OSS(Open Source Software)に関する記述のうち,適切なものだけを全て挙げたものはどれか。 ① Web サーバとして広く用いられている Apache HTTP Server は OSS である。 ② Web ブラウザである Internet Explorer は OSS である。 ③ ワープロソフトや表計算ソフト,プレゼンテーションソフトなどを含むビジネス統合パッケージは開発されていない。

  1. ✓ 正答
  2. ①,②
  3. ②,③

解説

OSS(オープンソースソフトウェア)に関する知識を問う問題です。正解を導くには、それぞれの選択肢がOSSの定義(ソースコードが公開され、改変や再配布が自由に許可されていること)に当てはまるかを判断します。

①のApache HTTP Serverは、世界的に利用されている代表的なOSSです。②のInternet Explorerはマイクロソフト社が開発した商用ソフトウェアであり、ソースコードは公開されていないためOSSではありません。③については、LibreOfficeやApache OpenOfficeといった、ワープロや表計算を含むOSSのビジネス統合パッケージは既に広く存在しています。したがって、適切な記述は①のみとなります。

オープンソースソフトウェアの定義と具体例

OSSとは、ソースコードが誰にでも公開されており、利用、改変、再配布が許可されているソフトウェアを指します。重要な点は、単に無料で使えるというだけでなく、ライセンス条項に従う限り、誰でも自由にプログラムをカスタマイズしたり、改良したものを配布したりできるという点です。

ITパスポート試験では、OSSの代表例を暗記しておくことが得点に直結します。以下のソフトウェアは特に出題されやすいため覚えておきましょう。
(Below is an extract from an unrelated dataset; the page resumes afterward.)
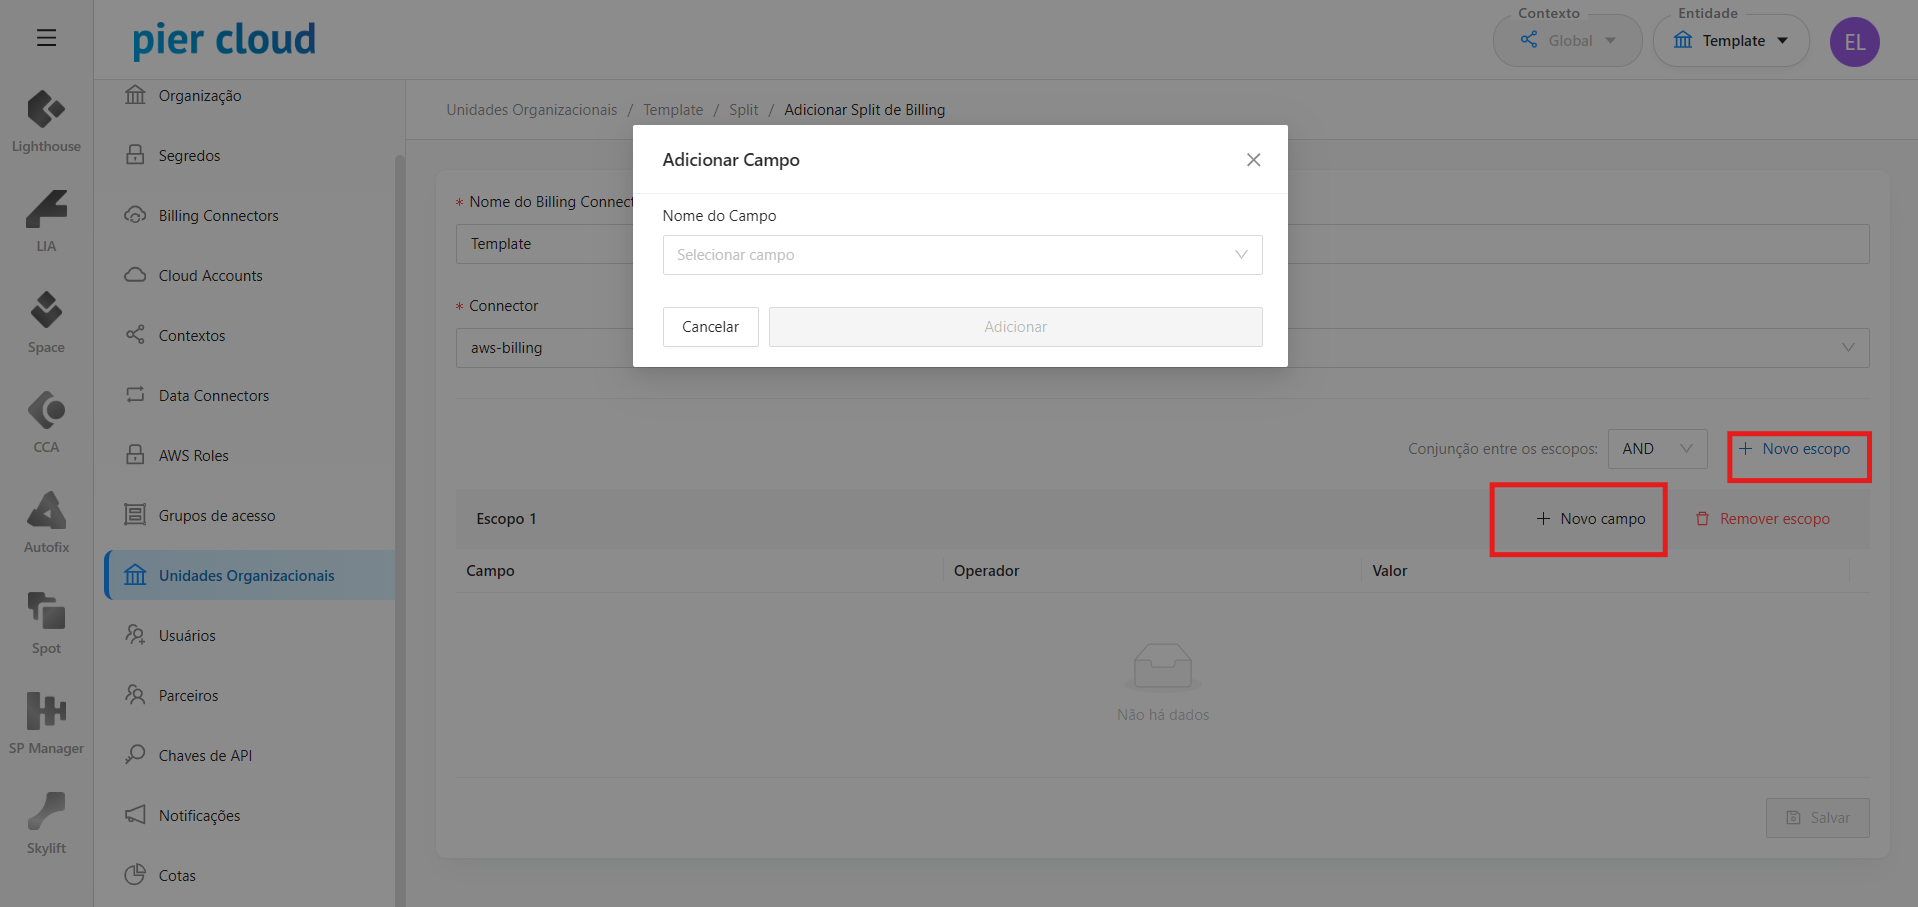
Task: Close the Adicionar Campo dialog
Action: pyautogui.click(x=1253, y=160)
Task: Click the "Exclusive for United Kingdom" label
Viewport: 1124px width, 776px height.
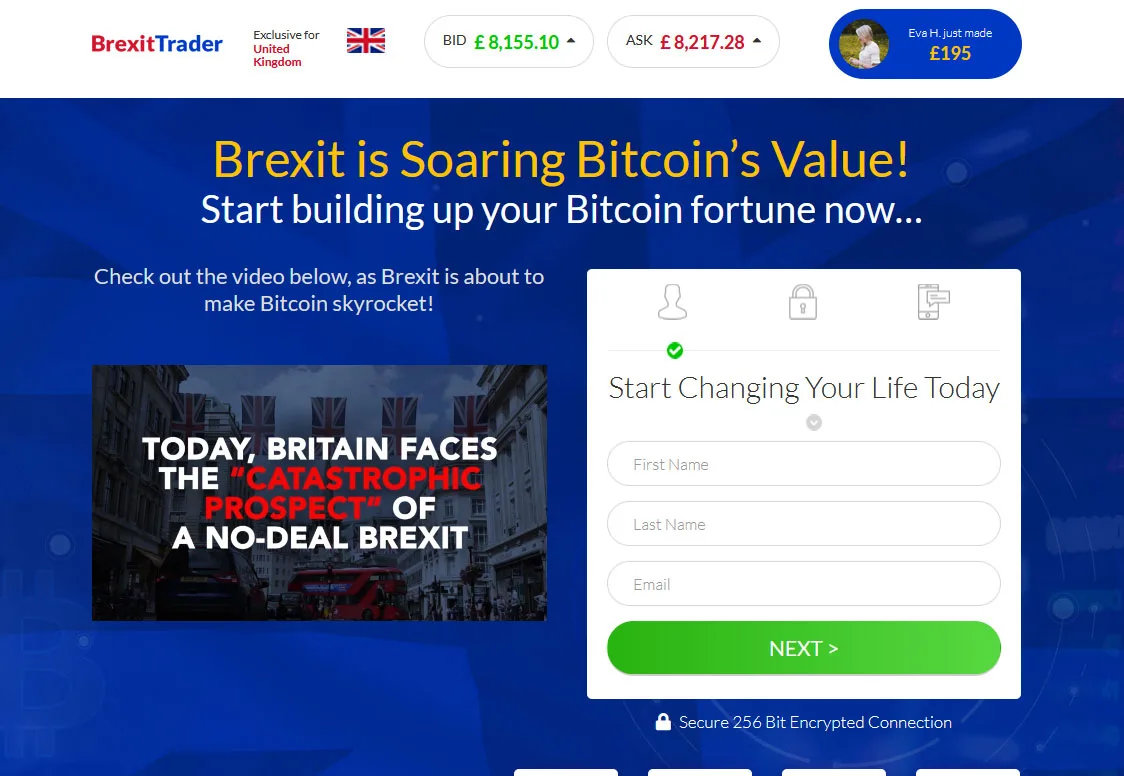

・Webサーバ:Apache HTTP Server、Nginx ・OS:Linux、Android ・ブラウザ:Mozilla Firefox、Google Chrome(※ChromeのベースであるChromiumはOSS) ・データベース:MySQL、PostgreSQL ・オフィスソフト:LibreOffice

逆に、Microsoft OfficeやWindowsのように、企業が著作権を持ちソースコードを非公開にしているソフトウェアは、プロプライエタリ(独占的)ソフトウェアと呼ばれます。

試験での活用シーン

この知識は、単独の問題として出題されるだけでなく、システム構成の検討やコスト削減を目的とした導入計画の問題でも背景知識として問われます。例えば、システム開発において「コストを抑えるためにOSSのミドルウェアを採用する」といったシナリオにおいて、対象となるソフトウェアが本当にOSSかどうかを正しく判別できる必要があります。

また、OSSを利用する際はそのライセンスの種類(GPL、MITライセンスなど)によって、改変したソースコードを公開する義務が生じる場合があるといった「法的な制約」も合わせて理解しておくと、より上位の応用問題に対応できるようになります。